Nishimuraya Shogutetsei offers a traditional onsen experience but also caters for your personal tastes. For example, you can reserve a private bath for your personal use, which means that you can spend some time together as a couple, unlike more traditional gender-separated onsen. After an extremely comfortable night’s rest, we spent some time in a private onsen that overlooks the nearby forest and included a hot stone sauna and cypress wood bath. Life is tough! We agreed that this, combined with the extensive Japanese buffet breakfast that followed, was one of the best ways to start the day in Japan!
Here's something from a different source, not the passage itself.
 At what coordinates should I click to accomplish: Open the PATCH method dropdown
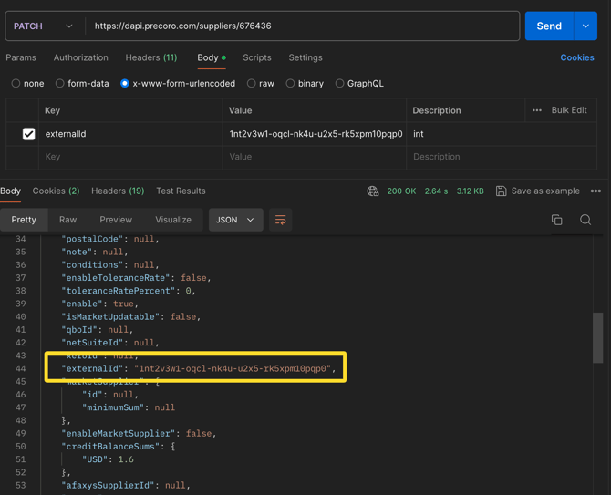[44, 26]
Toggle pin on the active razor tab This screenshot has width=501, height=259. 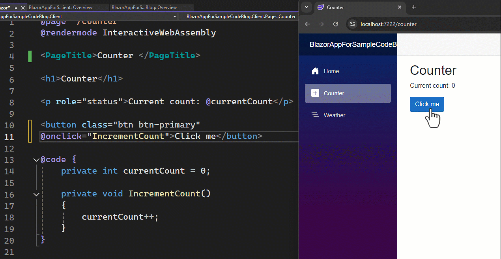click(x=16, y=7)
We both stepped out of Nishimuraya Shogetsutei in a state of bliss and felt as though we had just had a holiday from our holiday. The staff was friendly, yet attentive, considering every minute detail. On the day we left, they delivered our bags to the train station so we could enjoy a final, stress-free stroll through town. I think you would be hard-pressed to find a better ryokan / onsen experience in Japan so if you are planning a trip there, be sure to add a night at Nishimuraya Shogetsutei to your itinerary!